The military’s reckless tagging of legal groups as communist fronts, its probable role in the killing, abduction and harassment of political activists, and the continuing possibility of coup attempts not only recall the martial law period. These are also reminders that the military has not changed much, and is still driven by Cold War and authoritarian assumptions.
Nineteen years after EDSA 1986 and despite the repeal of the Anti-Subversion Law (RA 1700), the Armed Forces of the Philippines still describes materials seized from the alleged NPA guerillas it captures as “subversive documents,” and militant groups as “subversive organizations.”
Military propaganda declares rebellions to be the causes rather than the consequences of poverty, injustice and mass misery. Protests are threats to the state and conspiracies hatched by evil groups, not legitimate attempts to redress real grievances.
Its Marcos-era views and its own weaknesses shape the military’s response to everything from the participation of party-list groups in elections to local guerilla activity. In the Philippine countryside, where mass support is essential to the defeat of insurgency, soldiers act like marauding bands. Haphazardly trained, and poorly equipped and supplied because of officer corruption, some rob and beat residents, harass women, and arrest, torture or even kill those they suspect of rebel sympathies.
High-level corruption subverts the AFP’s capacity to fight, as well as the very state it protects. But senior officers see no irony in describing certain groups as “legal” but “subversive,” and therefore legitimate targets.
Its politicization during the martial law period has been blamed for the military’s current state.
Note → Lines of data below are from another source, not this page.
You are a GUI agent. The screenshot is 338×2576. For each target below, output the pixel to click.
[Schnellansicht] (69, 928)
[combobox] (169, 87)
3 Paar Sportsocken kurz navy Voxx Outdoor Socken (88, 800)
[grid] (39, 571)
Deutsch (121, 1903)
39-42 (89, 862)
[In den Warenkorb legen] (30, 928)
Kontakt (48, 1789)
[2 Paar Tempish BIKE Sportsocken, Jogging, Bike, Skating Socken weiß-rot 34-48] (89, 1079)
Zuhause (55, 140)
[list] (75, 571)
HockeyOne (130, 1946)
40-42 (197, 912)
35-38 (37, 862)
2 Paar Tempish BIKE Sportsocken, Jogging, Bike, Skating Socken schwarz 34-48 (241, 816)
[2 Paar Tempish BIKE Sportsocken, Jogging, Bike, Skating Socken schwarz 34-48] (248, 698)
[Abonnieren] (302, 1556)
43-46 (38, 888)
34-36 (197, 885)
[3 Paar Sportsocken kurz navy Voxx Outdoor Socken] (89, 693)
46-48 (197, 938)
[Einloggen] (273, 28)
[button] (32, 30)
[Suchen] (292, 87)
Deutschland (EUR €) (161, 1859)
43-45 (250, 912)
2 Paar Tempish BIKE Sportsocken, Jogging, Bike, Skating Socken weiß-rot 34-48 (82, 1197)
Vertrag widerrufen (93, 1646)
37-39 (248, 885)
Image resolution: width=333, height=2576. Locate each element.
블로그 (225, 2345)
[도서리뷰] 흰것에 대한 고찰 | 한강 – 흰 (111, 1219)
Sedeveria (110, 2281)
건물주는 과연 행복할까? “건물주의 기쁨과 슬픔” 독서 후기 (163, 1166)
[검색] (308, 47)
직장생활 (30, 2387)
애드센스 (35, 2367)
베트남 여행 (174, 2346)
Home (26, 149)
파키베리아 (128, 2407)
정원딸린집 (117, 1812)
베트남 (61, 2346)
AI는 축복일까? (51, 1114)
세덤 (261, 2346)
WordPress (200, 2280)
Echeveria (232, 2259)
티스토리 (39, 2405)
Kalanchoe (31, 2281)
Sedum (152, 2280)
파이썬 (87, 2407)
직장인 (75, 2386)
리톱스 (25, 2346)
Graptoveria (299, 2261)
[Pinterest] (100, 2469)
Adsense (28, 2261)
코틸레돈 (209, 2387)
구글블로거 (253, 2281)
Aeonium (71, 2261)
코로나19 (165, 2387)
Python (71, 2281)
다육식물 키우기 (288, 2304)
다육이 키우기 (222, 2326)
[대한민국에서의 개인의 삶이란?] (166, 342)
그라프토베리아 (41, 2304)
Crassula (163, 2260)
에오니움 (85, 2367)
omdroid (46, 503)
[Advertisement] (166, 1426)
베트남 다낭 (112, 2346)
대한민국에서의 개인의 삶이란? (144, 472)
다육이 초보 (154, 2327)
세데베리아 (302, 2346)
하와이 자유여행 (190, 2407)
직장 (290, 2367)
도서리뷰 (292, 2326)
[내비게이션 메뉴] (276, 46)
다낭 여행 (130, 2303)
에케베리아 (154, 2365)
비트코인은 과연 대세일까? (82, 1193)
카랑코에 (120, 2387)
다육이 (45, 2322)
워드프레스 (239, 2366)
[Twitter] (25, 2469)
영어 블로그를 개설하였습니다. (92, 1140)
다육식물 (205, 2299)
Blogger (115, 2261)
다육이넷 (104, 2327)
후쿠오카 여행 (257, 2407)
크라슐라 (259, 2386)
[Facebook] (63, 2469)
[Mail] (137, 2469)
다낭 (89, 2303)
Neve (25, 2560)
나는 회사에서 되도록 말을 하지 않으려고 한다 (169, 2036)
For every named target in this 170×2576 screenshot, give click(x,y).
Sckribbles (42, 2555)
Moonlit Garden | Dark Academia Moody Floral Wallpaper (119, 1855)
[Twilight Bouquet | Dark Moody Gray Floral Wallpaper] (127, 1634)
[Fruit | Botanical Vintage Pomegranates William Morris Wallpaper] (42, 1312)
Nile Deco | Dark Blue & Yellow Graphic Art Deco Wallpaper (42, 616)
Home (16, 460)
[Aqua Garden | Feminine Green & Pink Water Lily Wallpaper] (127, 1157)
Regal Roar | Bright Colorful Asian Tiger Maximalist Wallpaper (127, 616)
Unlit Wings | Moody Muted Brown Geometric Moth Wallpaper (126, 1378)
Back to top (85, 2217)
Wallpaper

But the armed forces had been politicized long before 1972. Founded during the American occupation, it was from birth a political instrument for the defense of the new colonial regime and the suppression of the remaining fighters of the Philippine Revolution.
The new regime used the military to curb social unrest and sporadic rebellions. The military also suppressed Moro resistance, and implemented the Christian settlement policy that eventually made Muslims a minority in Mindanao. After 1946 it was focused less on defending the country against external enemies than on dismantling Muslim and other rebel groups. Its officers’ commitment to the defense of the economic, social and political order was amply demonstrated during the Carlos P. Garcia presidency, when AFP generals were involved in a plot to oust Garcia should he persist in his Filipino First policy.
By sharing power with its leading officers, Ferdinand Marcos gave the military unprecedented political prominence. But its history had long prepared it for the role it played during the martial law period and after.
A politicized and unreformed military is a perennial threat to democratization. To flourish, democracy needs dissent and criticism as well as the lawful transfer of power via honest elections. The Philippine military has demonstrated its contempt for the former, and through gross partisanship last year, its disdain for the latter.
When Filipinos express fears over military adventurism, they presume that purely military rule would ensue in the event of a coup, but every coup attempt in this country has included a civilian component. Unlike the military establishments of Indonesia, Thailand, and Burma (Myanmar) the Philippine military has always relied on civilian patronage. The probable reason lies in its history and the socialization of its officers. The US colonial regime emphasized the dominance of civilian power over the military, and enshrined it in the Philippine Military Academy as a basic principle.
The anti-Garcia coup plot in the 1960s was thus not a purely military conspiracy, but was led by politicians with links to the US Central Intelligence Agency. The military was Marcos’ servant and never his master in implementing and consolidating martial rule. EDSA 1986 overthrew Marcos, but demonstrated that the military alone can neither seize nor hold power. Civilian conspirators masterminded the coup attempts during the Aquino presidency. In 2003 the Oakwood mutiny was part of a bigger plot similarly involving, if not masterminded by, civilians.
The killing of activists, the seeming pre-eminence of former and active generals in government, the resurgence of human rights violations, and the martial-law era approach to the Moro and NPA insurgencies have revived speculations that the present government has lost control of the military.
This view assumes that the civilian government has one policy and the military another. But it was a civilian bureaucrat, National Security Adviser Norberto Gonzalez, who was loudest during the 2004 elections in describing Bayan Muna, Gabriela, Anak Pawis, etc. as fronts of the Communist Party. Echoed in the military’s “Knowing Your Enemy” briefing, the labeling suspiciously occurred as the killing of activists and community leaders was escalating.
President Gloria Macapagal-Arroyo’s silence was deafening then, but is even more deafening now. Despite the killing of activists–fifty since 2001–and protests over the military’s labeling of legal party-list, labor, youth, farmers’, workers’, fisherfolk, women’s, media and church groups as CPP fronts, she has maintained a silence that’s been interpreted as approval.
Divided, weakened by corruption, and without strong leaders, the military is easily controlled by its civilian overseers. The Macapagal-Arroyo government is thus able to implement through the AFP a policy based on the dual tactics of negotiations and aggressive military efforts against the CPP’s “legal machinery.”
Criticism of military excess, short-sightedness and corruption has correctly led to criticism of the Macapagal-Arroyo government and its Marcos-era approach to insurgency, dissent and human rights. Taming the military will require the taming of the civilian bureaucracy.